Dopo l’amputazione del braccio, la moglie chiedeva a Lovato di chiamare i soccorsi invano. Dopodiché il 38enne di Borgo Santa Maria ha preso un furgone bianco, caricando dentro la moglie disperata e il marito per poi accompagnarli in Via Genova, tra Borgo Bainsizza e Cisterna.
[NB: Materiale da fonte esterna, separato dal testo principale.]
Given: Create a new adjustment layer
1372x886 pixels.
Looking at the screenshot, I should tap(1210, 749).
Nonostante le altre richieste da parte della moglie per condurre Singh in ospedale, Lovato ha tirato dritto verso Via Genova dove “Antonello – ha spiegato agli inquirenti, Soni – ha preso mio marito per riporlo a terra avanti alla nostra abitazione”.

Al che Lovato, secondo la testimonianza dell’uomo che ospitava Soni e “Navi”, Ilario Pepe, “iniziava a correre verso la strada”, per poi salire sul furgone, “proprio con l’intenzione di scappare”. Secondo il Gip Molfese è “agghiacciante il ritrovamento della mano” all’interno della cassettina fatta di plastica nera, tipica di quelle per la frutta; “Del resto del braccio – ha spiegato Pepe agli inquirenti – non ve ne era traccia”. Una circostanza confermata anche da un altro vicino.
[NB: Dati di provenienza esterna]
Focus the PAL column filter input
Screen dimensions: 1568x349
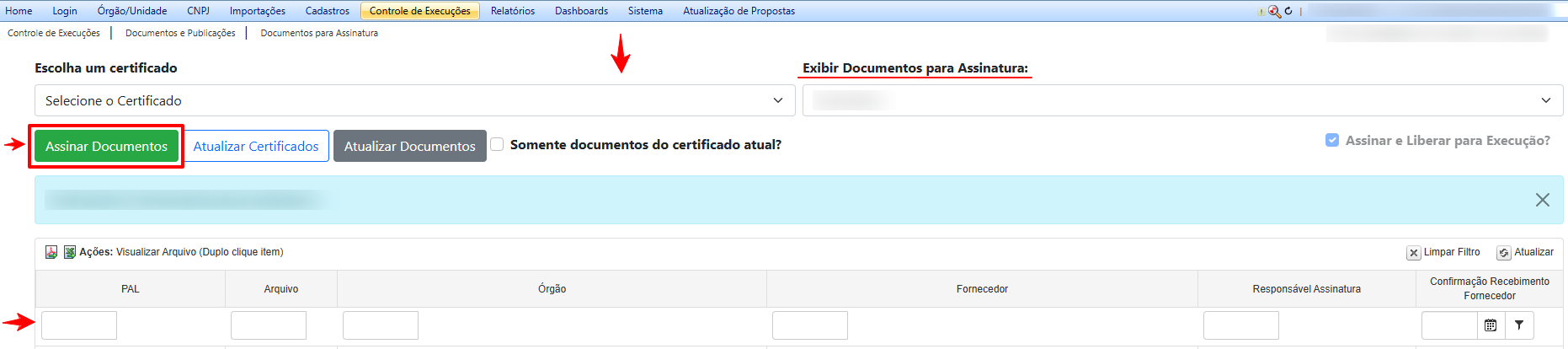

Fatto sta che il Gip è sicuro: “dai primi accertamenti medico legali acquisiti, il decesso è causalmente collegato all’infortunio subito, nonché alla successiva omissione posta in essere dall’indagato”. È la stessa medico legale, nominata dalla Procura, Maria Cristina Setacci, a ribadire che “l’amputazione estremamente evidente…rendeva indispensabile nella immediatezza dell’evento traumatico un trasporto immediato-urgente-indifferibile al Pronto Soccorso”. Non solo perché “il soccorso immediato non soltanto consente di tentare una ricostruzione dell’arto ma soprattutto di salvare la vita al soggetto che ha riportato l’amputazione”. Infine, la chiosa finale e decisiva: “Un accesso immediato in un pronto soccorso – scrive il medico legale Setacci – e un trattamento in urgenza della gravissima lesione dell’arto superiore destro avrebbero consentito con i criteri probabilistici necessari di salvare la vita di Singh Satnam“.
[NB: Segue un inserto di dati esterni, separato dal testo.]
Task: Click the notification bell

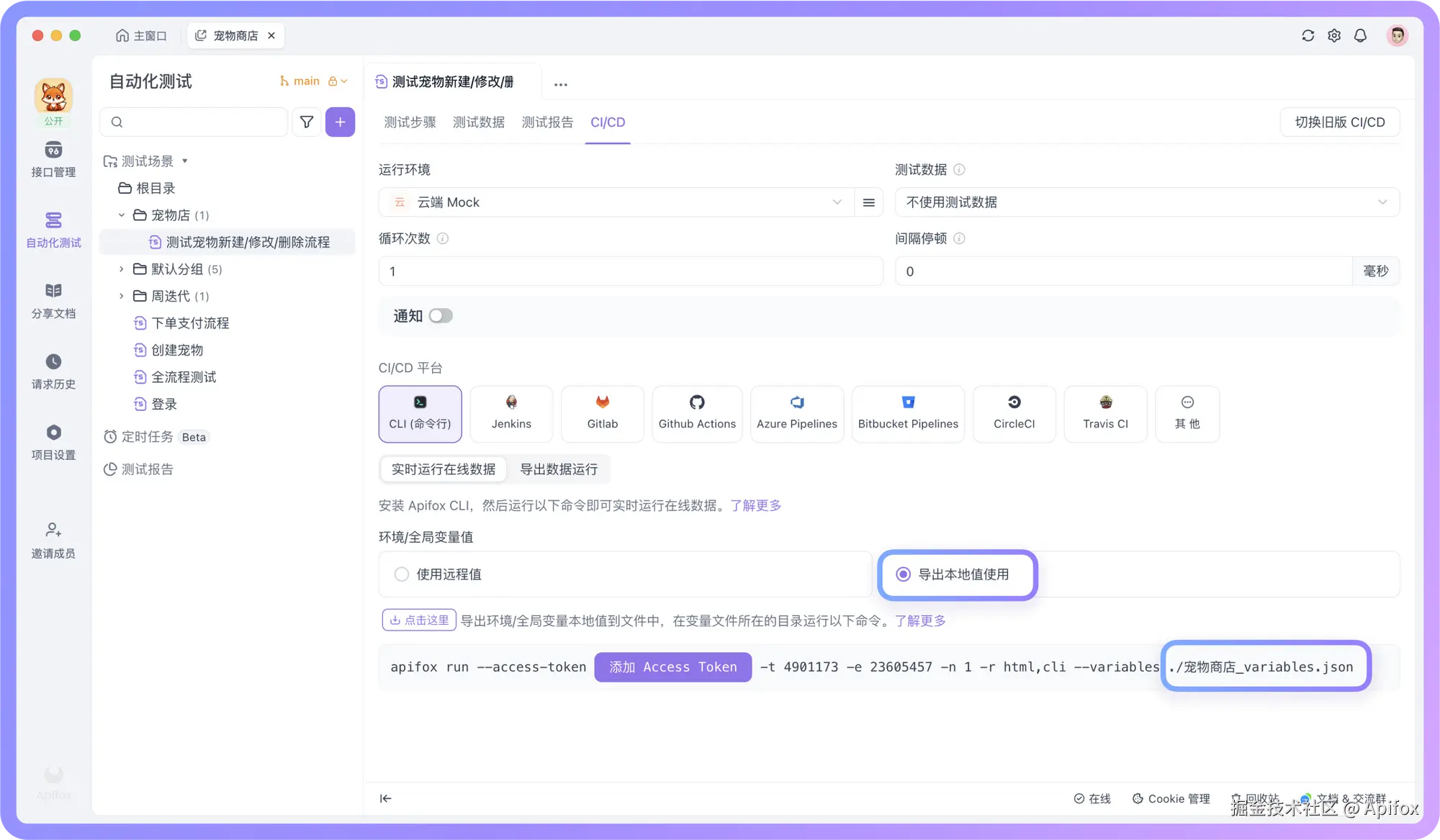Action: click(x=1361, y=35)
Ecco perché, secondo il Gip, “la condotta omissiva dell’indagato acquisisce unica rilevanza causale nel decesso della persona offesa”. Insomma, Satnam Singh poteva essere salvato e Lovato avrebbe messo in conto il probabile decesso, accettando il rischio. Il 38enne, oggi arrestato, non solo fugge via con il furgone ma, per l’accusa, pulisce il sangue all’interno del mezzo, successivamente sequestrato dai Carabinieri.

Voleva celare quanto accaduto, di questo sono convinti la Procura di Latina e il Gip del Tribunale perché Lovato sapeva che Singh si trovava in Italia da irregolare e che lavorava in azienda a Borgo Santa Maria fuori da ogni regola di sicurezza. La condotta di Lovato viene quindi considerata dolosa e “omicidiaria” e definita “disumana e lesiva dei più basilari valori di solidarietà”. Inoltre, Lovato ha parlato di condizione di choc, tentando di giustificare i motivi per cui ha ripulito il furgone dal sangue di Singh. Invece, per il Gip di Latina, “il comportamento è apparso lucido e teso a dissimulare quanto accaduto, a tutti i costi”. Peraltro, il 38enne, secondo la testimonianza di un altro bracciante, intimava agli altri lavoratori di stare in silenzio su quanto verificatosi: “Faceva il gesto del dito davanti la bocca, come per dirci di stare zitti“.